Der Radiologe Martin Montag hat eine steile berufliche Karriere hinter sich, der Patient, der Franzose Martin Martinetti, hat bisher als Clochard unter den Brücken gelebt. Zwei Menschen, die extrem unterschiedlich sind und die dennoch ein dunkles Geheimnis verbindet. Beide haben – um die Erlebnisse des Kindesmissbrauchs in der Vergangenheit zu verarbeiten – ihren eigenen Weg zum Überleben gesucht und gefunden.

Martin Montag hat sich auf die Radiologie konzentriert, da er das Ungeheuer der Kindheit wie einen bösartigen Tumor empfindet und bekämpfen möchte. Das unglaublich strukturierte, geordnete Leben des Arztes gerät aus den Fugen, als er eines Tages in einem älteren Patienten seinen Peiniger aus Kinderzeit erkennt und somit die Erinnerungen wieder erwachen. Martins Fassade, die einem Roboter gleicht und mit der er das Leben zu meistern versucht, beginnt langsam zu bröckeln und verursacht Unsicherheit und das Aufkommen alter Verletzungen. In seinem Leben war bisher kein Platz für Gefühle und sein perfektes Konstrukt beginnt sich aufzulösen. Seine Ehe ist eine gut arrangierte und terminierte Zweisamkeit und sein Leben eine Abfolge von geplanten Vorkommnissen. Platz für Erinnerungen an den Kindesmissbrauch gab es dort bisher nicht. Nun aber muss er sich diesen Erinnerungen stellen und fordert umso mehr die Freundschaft zu Martin Martinetti – dem Clochard – heraus. Ist dieser Clochard eine reale Person oder die fiktive Vorstellung des anders sein, des anderen verborgenen Teils von Martin Montag? Die Interpretation bleibt dem Leser überlassen.

Steinunn Sigurdardóttir nimmt uns mit auf die Reise, Martin Montag bei seiner zunehmend steigernden Hilflosigkeit zuzusehen und erzählt seine Geschichte in stiller leiser Form. Wie Menschen mit Schicksalsschlägen und das Leben bestimmenden Themen umgehen – das beschreibt sie eindrücklich und mit Nachhall in Ihrem Buch.

Wie reagieren die Umwelt und die Eltern auf das Thema, wo ist Platz für Hilfeleistungen, wie verändert sich ein Mensch im Laufe des Lebens, wie funktionieren Verdrängen oder Wahrnehmen, muss ein Arzt seinem Peiniger helfen – all dies sind nur einige Teilaspekte, die im Laufe der Geschichte einfliessen.

Die Betrachtungsperspektive bleibt dabei nicht konstant und beschreibt die Handlung und Gefühle wechselnd aus der Ichform des Martin Montags und aus einer beschreibenden 3. Person. Dies steigert die Spannung und verdeutlicht umso mehr die Zerrissenheit des Arztes.

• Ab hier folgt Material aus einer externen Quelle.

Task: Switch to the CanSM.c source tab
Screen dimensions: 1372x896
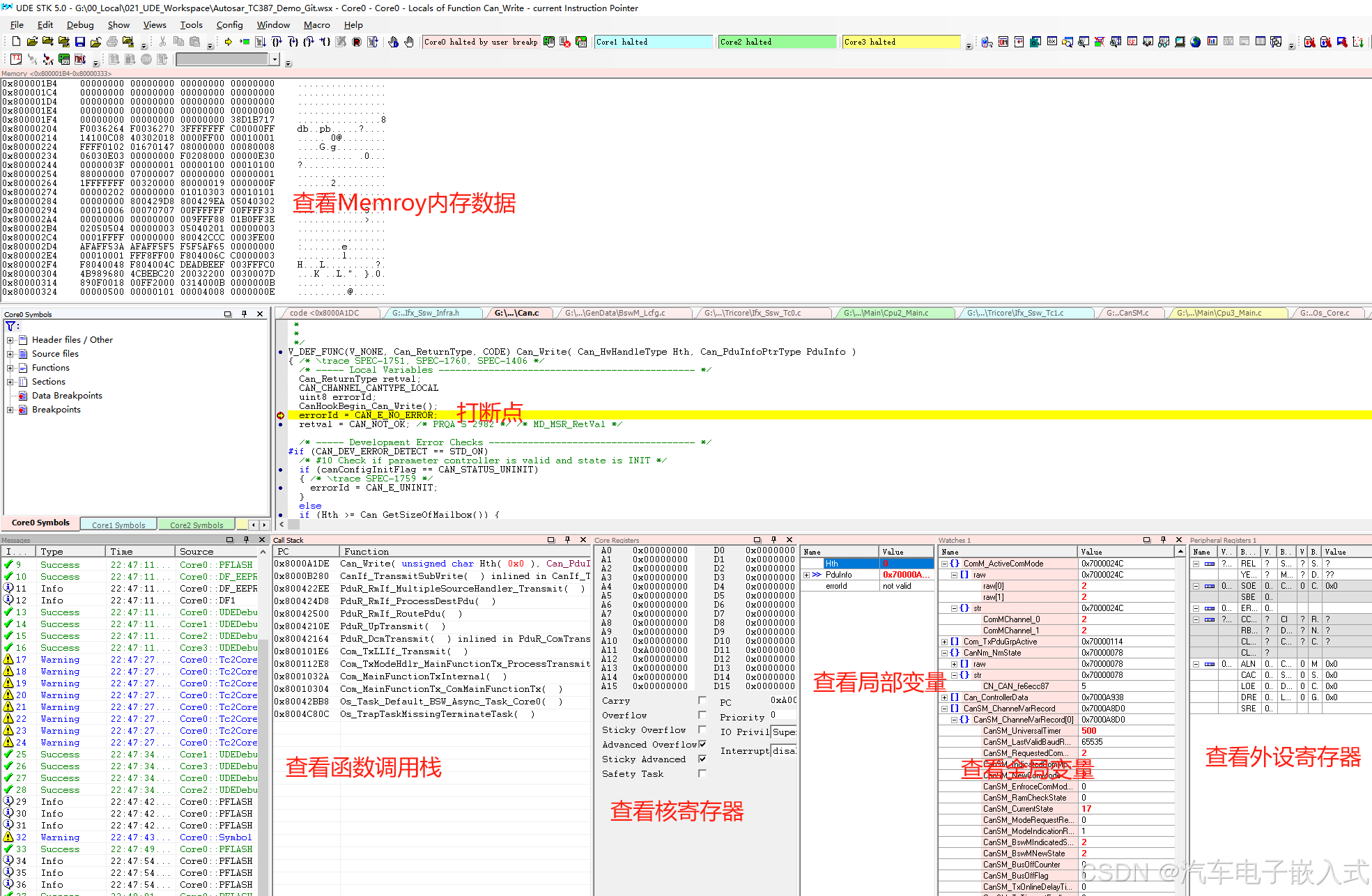Action: pyautogui.click(x=1127, y=313)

Man kann das Buch schnell und auf die Story bezogen lesen – oder etwas langsamer und mit Augenmerk auf die unterschiedlichen Charaktere mit ihren Schicksalen und gewählten Lebensformen. In beiden Fällen wirkt die Geschichte, der Schreib- und Erzählstil sowie der behutsame Umgang mit schmerzenden Themen noch länger nach und regt zum Nachdenken an.